Le nouvel homme fort de l’URSS est Nikita Khrouchtchev à partir de 1955. Sa ligne modérée
face aux Etats-Unis est préférée à celle de Molotov, partisan d’une simple pause dans les affrontements.
Khrouchtchev lance la « déstalinisation » et met fin à plusieurs dossiers sensibles pour calmer le jeu :
- 1953, renoncement aux revendications territoriales en Turquie.
- 1955, fin de l’occupation de l’Autriche en contrepartie de sa neutralité dans la Guerre Froide.
- 1955, reconnaissance de la RFA (république fédérale allemande, Allemagne de l’Ouest).
- 1955, conférence des Quatre (France, Royaume-Uni, Etats-Unis et URSS) à Genève pour discuter
du désarmement nucléaire et du cas de l’Allemagne. Les avancées concrètes sont très limitées,
mais cette réunion permet de faire renaître l’espoir en un apaisement des tensions. En effet, pour
la première fois depuis 1945, les deux Grands acceptent le dialogue.
- 1956, au cours du 20ème Congrès du Parti Communiste, Khrouchtchev stipule que la logique
de bloc n’est pas la finalité de la politique soviétique. Cet épisode marque l’apogée de la
politique de « déstalinisation » en URSS : les dirigeants partisans d’une ligne dure sont écartés.
- 1956, l’action conjointe des Etats-Unis et de l’URSS met fin à la crise de Suez entre l’Egypte d’une
part et la France, le Royaume-Uni et Israël d’autre part.

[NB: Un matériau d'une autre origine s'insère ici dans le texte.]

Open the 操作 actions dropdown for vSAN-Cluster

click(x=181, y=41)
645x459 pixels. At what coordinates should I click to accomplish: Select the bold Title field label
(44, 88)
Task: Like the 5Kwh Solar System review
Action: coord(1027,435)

Des échanges bilatéraux reprennent entre les deux Grands, par l’intermédiaire de plusieurs visites
diplomatiques. En 1959, le Vice-Président des Etats-Unis Nixon se rend à Moscou pour une exposition,
suivi quelques semaines plus tard par la visite officielle de Khrouchtchev aux Etats-Unis. A cette
occasion, le chef du parti communiste soviétique déclare : « Vive l’amitié américano-soviétique ! ».

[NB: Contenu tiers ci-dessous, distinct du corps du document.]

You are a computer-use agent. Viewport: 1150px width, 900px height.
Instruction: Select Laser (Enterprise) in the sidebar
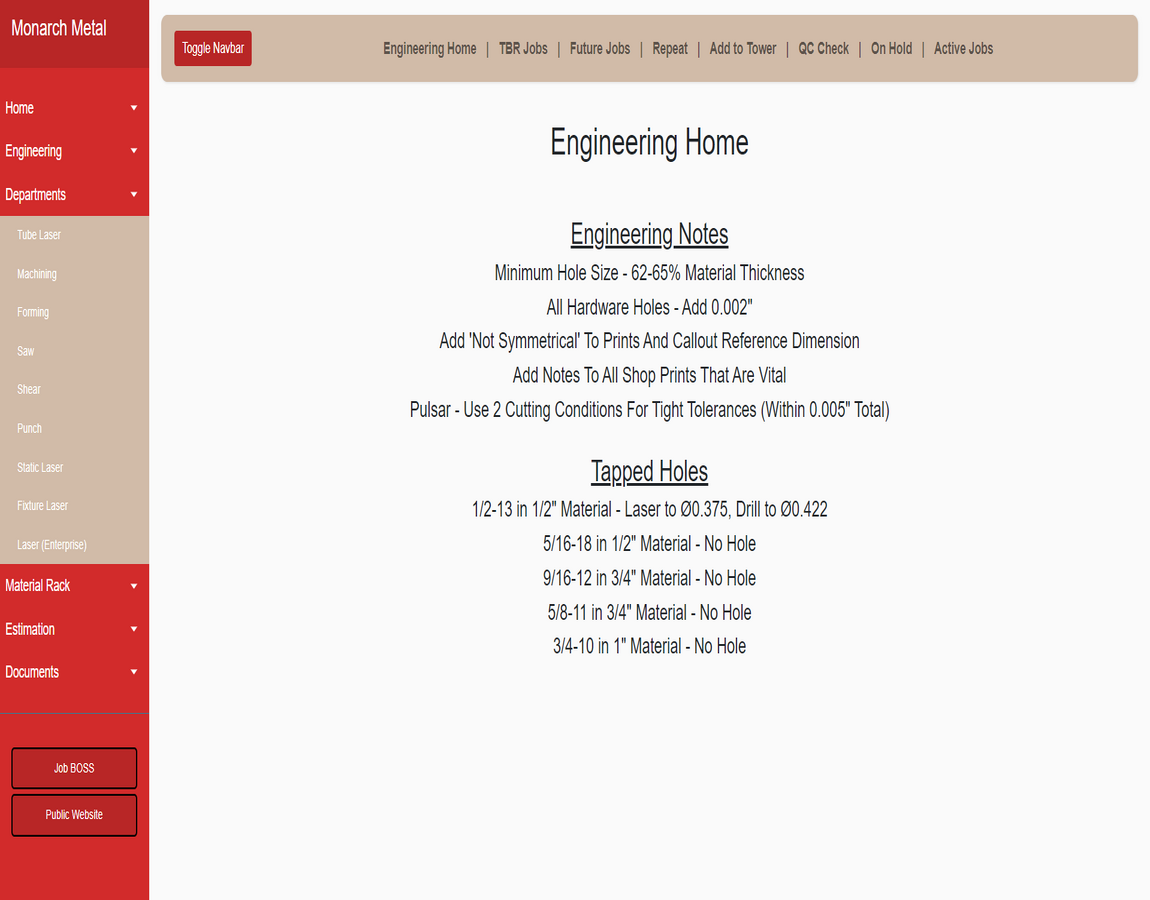click(x=52, y=545)
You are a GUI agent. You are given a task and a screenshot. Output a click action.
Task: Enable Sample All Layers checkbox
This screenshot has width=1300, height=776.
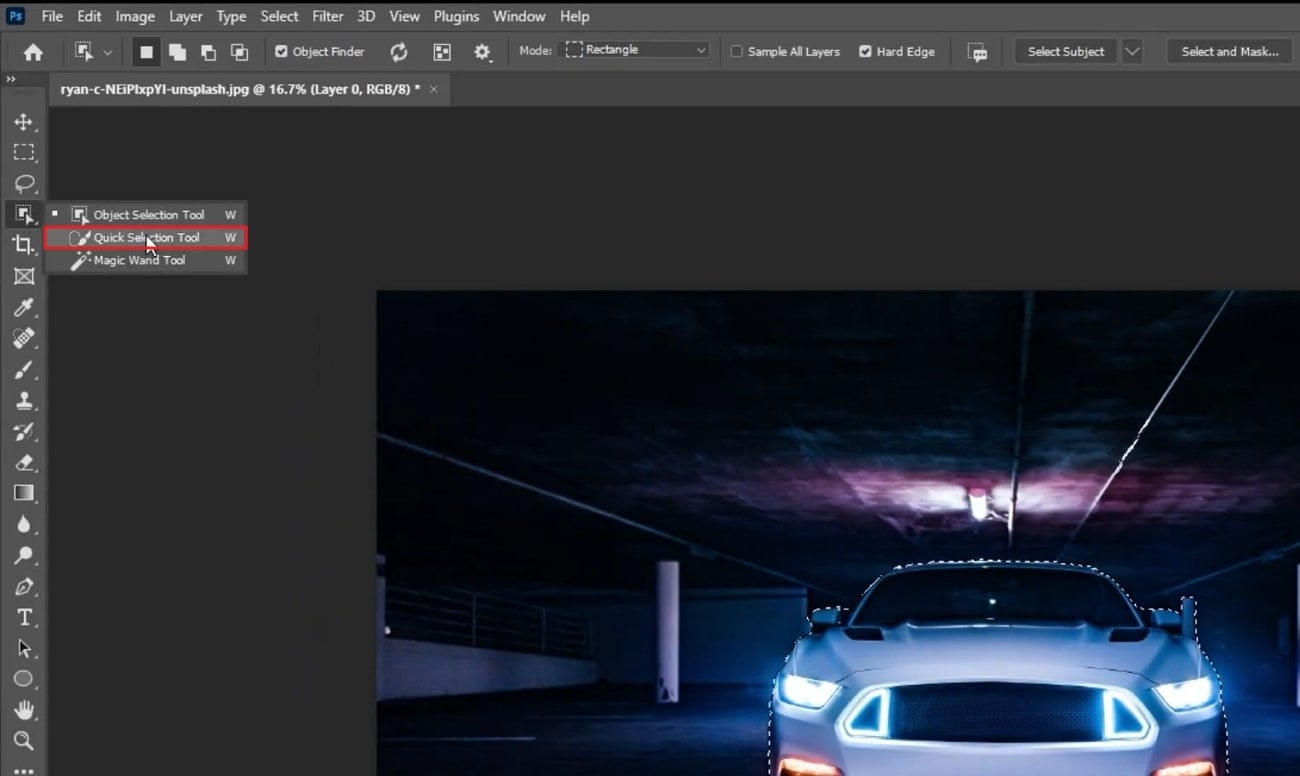(x=737, y=52)
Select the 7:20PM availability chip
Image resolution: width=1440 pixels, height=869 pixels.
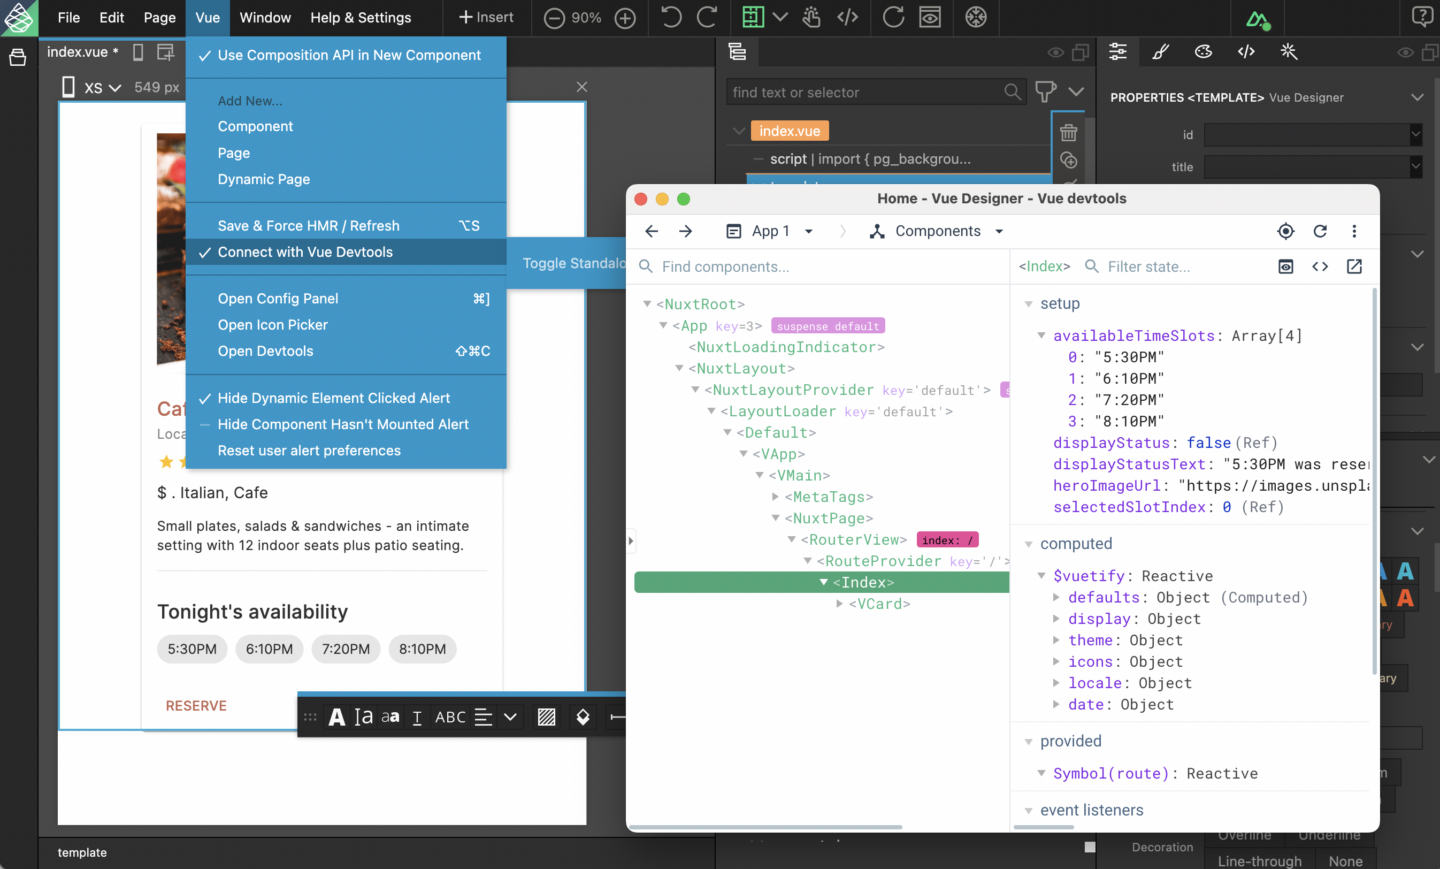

Il ne faut pas idéaliser cette période. Ces discours de façade permettent certes un espoir mondial
dans un apaisement des tensions, mais les deux Grands restent pragmatiques : les années 50 marquent
l’apogée des pactes de coopération militaire aux Etats-Unis (notamment au Moyen-Orient), la mainmise de
l’URSS sur les démocraties populaires (le pacte de Varsovie de 1955 est utilisé dès 1956 en Hongrie pour
l’insurrection de Budapest), le développement de la bombe H dans les deux camps.
De fait, la déstalinisation a créé un sentiment de rupture dans le bloc de l’Est. A ce titre, la Chine
de Mao Zedong sort de son alliance avec l’URSS, accusée de « révisionnisme ». Certains pays tentent
d’en profiter, mais Khrouchtchev reste ferme : la coexistence pacifique ne met pas fin à la logique de bloc.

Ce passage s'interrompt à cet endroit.